PAGE EXTRACT>
But these stodgy investment companies were not prepared for the financial storm about to hit them, and they were all eventually forced to launch their own linked investment platforms, which today is the dominant investment channel for ordinary South Africans and their advisors to make and manage investments. Costs have plummeted, upfront commissions have fallen away, and investment choice has increased exponentially.
Talk about someone eating their cheese!
Today Ninety One, still headed by Hendrik du Toit (and many of those who started with him in the early days) is more than double the size than Old Mutual and Sanlam and long ago already started expanding their horizons by acquiring global asset managers (Guiness Flight in1998) and built up its global competencies instead of focusing on the local market. This foresight now serves Ninety One very well, as most local asset managers simply don’t have the skills and the people to run global portfolios.
By the time the offshore investing gates were finally opened wide in 2015, Ninety One (Investec Asset Management at the time) were already managing hundreds of millions of rands offshore.
Old Mutual, by comparison, still outsources the management of their offshore funds. Janus Hendson runs the very successful Old Mutual Global equity fund.
Sanlam on the other hand also had to sort of throw in the towel as far as offshore competencies are concerned, and late last year a deal was struck whereby Ninety One will manage all the offshore money for Sanlam in exchange for some shares in Ninety One.
In my view, this was an admission by Sanlam that (a) their clients want to take money offshore and (b) that they really didn’t have the skills to compete.
*One final point on offshore investing. I can still well remember the vehement pushback I received when I started recommending offshore investments in a big even before 2015. Today I saw an advert on Facebook which advertises an 8-week course on offshore investing offered by the University of Cape Town.
How times have changed!
The cruise ship indicator
From London I headed on a trip to Europe and a cruise on the Mediterranean, also something I have not done since pre-Covid and pre-double hip-replacement days. London was expensive enough, but my golly, Europe is eye-wateringly expensive for South Africans right now.

AVAILABLE DATA>
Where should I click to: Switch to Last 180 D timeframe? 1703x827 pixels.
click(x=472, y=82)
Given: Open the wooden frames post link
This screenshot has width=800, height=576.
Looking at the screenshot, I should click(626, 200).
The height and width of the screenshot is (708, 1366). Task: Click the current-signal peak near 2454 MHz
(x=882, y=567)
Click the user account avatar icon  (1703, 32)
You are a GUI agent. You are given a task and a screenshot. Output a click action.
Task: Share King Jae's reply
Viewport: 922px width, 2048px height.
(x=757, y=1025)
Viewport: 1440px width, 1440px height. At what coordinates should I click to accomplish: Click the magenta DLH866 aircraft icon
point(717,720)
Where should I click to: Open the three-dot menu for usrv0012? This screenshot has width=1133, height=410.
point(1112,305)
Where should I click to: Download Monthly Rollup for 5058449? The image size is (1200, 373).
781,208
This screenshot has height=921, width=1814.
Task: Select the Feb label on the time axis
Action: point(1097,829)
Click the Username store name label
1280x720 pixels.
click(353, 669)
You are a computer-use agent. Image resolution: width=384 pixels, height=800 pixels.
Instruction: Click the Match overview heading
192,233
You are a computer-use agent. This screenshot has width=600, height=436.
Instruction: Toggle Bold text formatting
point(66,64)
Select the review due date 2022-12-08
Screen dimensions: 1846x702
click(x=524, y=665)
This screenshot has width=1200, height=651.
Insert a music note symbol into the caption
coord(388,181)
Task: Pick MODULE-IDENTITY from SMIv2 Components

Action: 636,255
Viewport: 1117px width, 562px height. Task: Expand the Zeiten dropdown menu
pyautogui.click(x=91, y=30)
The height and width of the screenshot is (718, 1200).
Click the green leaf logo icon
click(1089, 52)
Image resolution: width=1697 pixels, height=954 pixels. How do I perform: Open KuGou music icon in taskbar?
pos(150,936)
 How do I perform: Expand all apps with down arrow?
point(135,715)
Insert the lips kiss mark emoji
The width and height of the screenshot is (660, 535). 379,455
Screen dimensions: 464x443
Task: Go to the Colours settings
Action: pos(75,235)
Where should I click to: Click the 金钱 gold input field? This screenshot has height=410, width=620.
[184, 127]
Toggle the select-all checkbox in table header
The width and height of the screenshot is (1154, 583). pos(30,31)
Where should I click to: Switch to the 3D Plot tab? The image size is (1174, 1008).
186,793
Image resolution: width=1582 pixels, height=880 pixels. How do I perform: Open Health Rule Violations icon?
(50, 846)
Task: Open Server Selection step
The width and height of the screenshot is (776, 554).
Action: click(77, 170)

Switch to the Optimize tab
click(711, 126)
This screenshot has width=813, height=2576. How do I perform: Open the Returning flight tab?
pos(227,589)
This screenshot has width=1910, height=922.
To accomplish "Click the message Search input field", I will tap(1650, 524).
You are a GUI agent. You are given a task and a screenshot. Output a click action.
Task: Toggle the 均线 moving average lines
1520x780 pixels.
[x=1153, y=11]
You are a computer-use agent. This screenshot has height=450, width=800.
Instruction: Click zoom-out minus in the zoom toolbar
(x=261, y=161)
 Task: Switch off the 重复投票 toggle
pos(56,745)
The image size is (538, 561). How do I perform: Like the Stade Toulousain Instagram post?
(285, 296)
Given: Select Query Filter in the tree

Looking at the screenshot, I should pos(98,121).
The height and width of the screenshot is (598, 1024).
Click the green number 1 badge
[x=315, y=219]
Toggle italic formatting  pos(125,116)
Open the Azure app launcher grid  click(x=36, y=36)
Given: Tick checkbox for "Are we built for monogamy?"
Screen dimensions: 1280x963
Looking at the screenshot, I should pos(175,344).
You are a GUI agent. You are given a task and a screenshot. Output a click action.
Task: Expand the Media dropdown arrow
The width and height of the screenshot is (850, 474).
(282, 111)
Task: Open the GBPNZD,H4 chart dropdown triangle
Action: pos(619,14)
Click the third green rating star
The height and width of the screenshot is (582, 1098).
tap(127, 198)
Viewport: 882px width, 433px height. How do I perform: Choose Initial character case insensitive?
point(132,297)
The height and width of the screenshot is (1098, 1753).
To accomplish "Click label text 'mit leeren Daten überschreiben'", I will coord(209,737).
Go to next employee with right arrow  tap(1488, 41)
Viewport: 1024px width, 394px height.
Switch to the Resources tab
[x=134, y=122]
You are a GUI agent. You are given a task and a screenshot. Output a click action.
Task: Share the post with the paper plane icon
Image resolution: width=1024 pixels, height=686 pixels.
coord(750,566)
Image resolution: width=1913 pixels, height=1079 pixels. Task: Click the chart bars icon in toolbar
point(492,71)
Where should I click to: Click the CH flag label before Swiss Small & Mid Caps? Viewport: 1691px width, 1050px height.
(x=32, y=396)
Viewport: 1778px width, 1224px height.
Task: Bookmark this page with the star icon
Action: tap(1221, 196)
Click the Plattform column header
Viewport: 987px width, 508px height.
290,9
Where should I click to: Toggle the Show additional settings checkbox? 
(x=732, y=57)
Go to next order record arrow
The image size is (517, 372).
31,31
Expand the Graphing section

TASK LIST>
**A)** Reproduce the passage on South African investment firms word for word, starting at "Old Mutual, by" and ending at "Global equity fund.".
**B)** Summarize the passage on South African investment firms in two sentences.
**C)** Translate this sentence from the passage on South African investment firms into Spanish: "Old Mutual, by comparison, still outsources the management of their offshore funds."

ANSWERS BY ITEM NUMBER>
**A)**
Old Mutual, by comparison, still outsources the management of their offshore funds. Janus Hendson runs the very successful Old Mutual Global equity fund.

**B)** Established investment companies were eventually forced to launch linked investment platforms, which are now the dominant channel for ordinary South Africans, as costs fell and investment choice grew. Ninety One, which built global competencies early, is now more than double the size of Old Mutual and Sanlam, while Old Mutual still outsources its offshore fund management and Sanlam struck a deal for Ninety One to manage all its offshore money in exchange for shares.

**C)** Old Mutual, en comparación, todavía subcontrata la gestión de sus fondos en el extranjero.